Exercise aim => Return all entries word for word, but drop any images.

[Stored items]

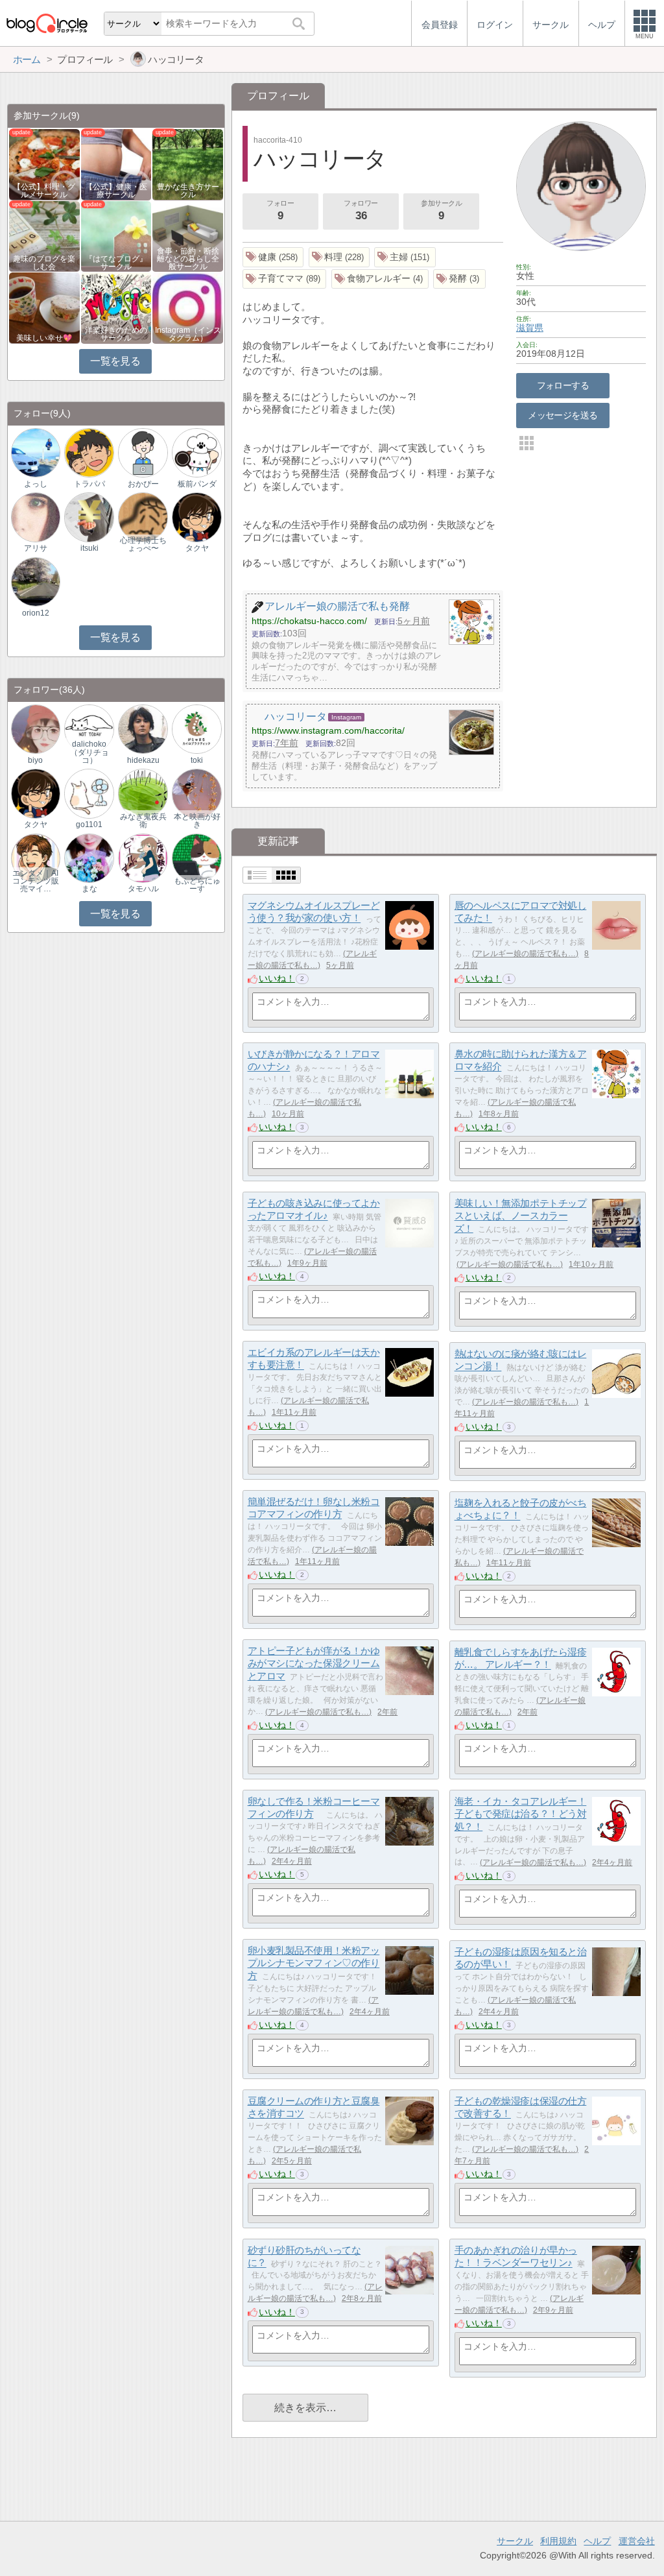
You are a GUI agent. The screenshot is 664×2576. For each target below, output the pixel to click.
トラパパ (89, 484)
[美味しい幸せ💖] (44, 307)
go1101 (89, 824)
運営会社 (637, 2541)
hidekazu (143, 760)
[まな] (88, 857)
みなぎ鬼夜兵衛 (143, 820)
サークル (515, 2541)
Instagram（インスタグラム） (188, 334)
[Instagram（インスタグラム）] (188, 307)
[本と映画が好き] (196, 793)
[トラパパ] (88, 452)
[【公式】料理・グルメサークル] (44, 164)
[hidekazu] (142, 728)
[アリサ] (35, 517)
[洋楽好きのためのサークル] (116, 307)
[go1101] (88, 793)
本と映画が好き (197, 820)
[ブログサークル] (46, 23)
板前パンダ (197, 484)
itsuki (89, 548)
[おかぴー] (142, 452)
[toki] (196, 728)
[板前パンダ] (196, 452)
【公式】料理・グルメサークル (44, 191)
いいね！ (277, 978)
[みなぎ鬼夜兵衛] (142, 793)
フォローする (563, 385)
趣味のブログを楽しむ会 (44, 263)
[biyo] (35, 728)
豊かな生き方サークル (188, 191)
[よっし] (35, 452)
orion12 (35, 613)
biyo (35, 760)
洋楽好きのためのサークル (116, 334)
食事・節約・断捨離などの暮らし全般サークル (188, 259)
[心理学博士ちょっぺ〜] (142, 517)
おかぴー (143, 484)
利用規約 (558, 2541)
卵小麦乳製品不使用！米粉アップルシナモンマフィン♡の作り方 (314, 1963)
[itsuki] (88, 517)
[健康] (273, 257)
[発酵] (459, 279)
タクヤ (197, 548)
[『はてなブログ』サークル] (116, 235)
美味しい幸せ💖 (44, 338)
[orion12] (35, 581)
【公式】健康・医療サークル (116, 191)
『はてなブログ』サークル (116, 263)
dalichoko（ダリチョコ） (89, 752)
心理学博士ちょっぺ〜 (143, 544)
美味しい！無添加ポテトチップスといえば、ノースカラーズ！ (521, 1216)
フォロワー (361, 210)
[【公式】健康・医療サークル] (116, 164)
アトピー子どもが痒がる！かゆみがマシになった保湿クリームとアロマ (314, 1663)
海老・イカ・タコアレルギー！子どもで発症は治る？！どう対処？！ (521, 1814)
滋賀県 (529, 327)
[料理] (339, 257)
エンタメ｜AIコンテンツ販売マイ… (35, 881)
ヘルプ (597, 2541)
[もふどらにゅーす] (196, 857)
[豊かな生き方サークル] (188, 164)
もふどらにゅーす (197, 885)
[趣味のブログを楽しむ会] (44, 235)
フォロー (280, 210)
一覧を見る (115, 361)
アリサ (35, 548)
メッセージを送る (562, 415)
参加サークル (441, 210)
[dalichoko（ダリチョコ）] (88, 728)
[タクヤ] (196, 517)
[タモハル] (142, 857)
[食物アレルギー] (380, 279)
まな (89, 889)
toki (197, 760)
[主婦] (405, 257)
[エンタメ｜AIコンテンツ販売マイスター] (35, 857)
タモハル (143, 889)
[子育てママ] (284, 279)
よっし (35, 484)
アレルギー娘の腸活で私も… (525, 953)
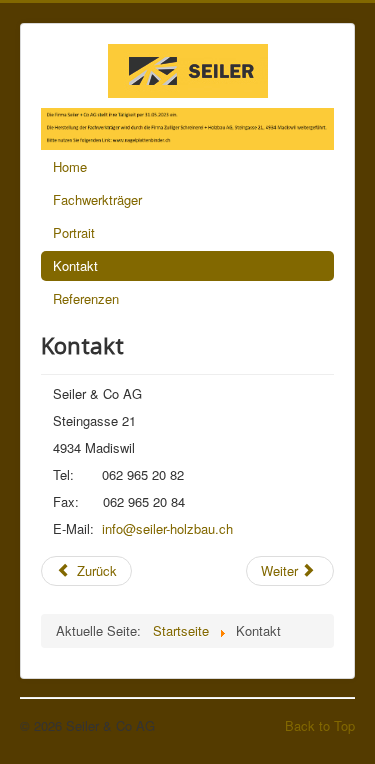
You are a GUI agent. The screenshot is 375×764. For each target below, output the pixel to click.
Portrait (74, 232)
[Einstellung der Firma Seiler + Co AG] (187, 126)
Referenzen (86, 298)
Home (70, 166)
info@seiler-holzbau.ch (167, 528)
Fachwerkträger (97, 199)
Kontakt (75, 265)
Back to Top (320, 725)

The completed task =>
You are a GUI agent. The screenshot is 664×2576. For each target below, output the pixel to click.
トラパパ (89, 484)
[美味しい幸せ💖] (44, 307)
go1101 (89, 824)
運営会社 (637, 2541)
hidekazu (143, 760)
[まな] (88, 857)
みなぎ鬼夜兵衛 (143, 820)
サークル (515, 2541)
Instagram（インスタグラム） (188, 334)
[Instagram（インスタグラム）] (188, 307)
[本と映画が好き] (196, 793)
[トラパパ] (88, 452)
[【公式】料理・グルメサークル] (44, 164)
[hidekazu] (142, 728)
[アリサ] (35, 517)
[洋楽好きのためのサークル] (116, 307)
[go1101] (88, 793)
本と映画が好き (197, 820)
[ブログサークル] (46, 23)
板前パンダ (197, 484)
itsuki (89, 548)
[おかぴー] (142, 452)
[toki] (196, 728)
[板前パンダ] (196, 452)
【公式】料理・グルメサークル (44, 191)
いいね！ (277, 978)
[みなぎ鬼夜兵衛] (142, 793)
フォローする (563, 385)
趣味のブログを楽しむ会 (44, 263)
[biyo] (35, 728)
豊かな生き方サークル (188, 191)
[よっし] (35, 452)
orion12 (35, 613)
biyo (35, 760)
洋楽好きのためのサークル (116, 334)
食事・節約・断捨離などの暮らし全般サークル (188, 259)
[心理学博士ちょっぺ〜] (142, 517)
おかぴー (143, 484)
利用規約 (558, 2541)
卵小麦乳製品不使用！米粉アップルシナモンマフィン♡の作り方 (314, 1963)
[itsuki] (88, 517)
[健康] (273, 257)
[発酵] (459, 279)
タクヤ (197, 548)
[『はてなブログ』サークル] (116, 235)
美味しい幸せ💖 (44, 338)
[orion12] (35, 581)
【公式】健康・医療サークル (116, 191)
『はてなブログ』サークル (116, 263)
dalichoko（ダリチョコ） (89, 752)
心理学博士ちょっぺ〜 (143, 544)
美味しい！無添加ポテトチップスといえば、ノースカラーズ！ (521, 1216)
フォロワー (361, 210)
[【公式】健康・医療サークル] (116, 164)
アトピー子どもが痒がる！かゆみがマシになった保湿クリームとアロマ (314, 1663)
海老・イカ・タコアレルギー！子どもで発症は治る？！どう対処？！ (521, 1814)
滋賀県 (529, 327)
[料理] (339, 257)
エンタメ｜AIコンテンツ販売マイ… (35, 881)
ヘルプ (597, 2541)
[もふどらにゅーす] (196, 857)
[豊かな生き方サークル] (188, 164)
もふどらにゅーす (197, 885)
[趣味のブログを楽しむ会] (44, 235)
フォロー (280, 210)
一覧を見る (115, 361)
アリサ (35, 548)
メッセージを送る (562, 415)
参加サークル (441, 210)
[dalichoko（ダリチョコ）] (88, 728)
[タクヤ] (196, 517)
[タモハル] (142, 857)
[食物アレルギー] (380, 279)
まな (89, 889)
toki (197, 760)
[主婦] (405, 257)
[エンタメ｜AIコンテンツ販売マイスター] (35, 857)
タモハル (143, 889)
[子育てママ] (284, 279)
よっし (35, 484)
アレルギー娘の腸活で私も… (525, 953)
You are a GUI agent. The screenshot is 375×764. For each target below, output the pixel to click.
Portrait (74, 232)
[Einstellung der Firma Seiler + Co AG] (187, 126)
Referenzen (86, 298)
Home (70, 166)
info@seiler-holzbau.ch (167, 528)
Fachwerkträger (97, 199)
Kontakt (75, 265)
Back to Top (320, 725)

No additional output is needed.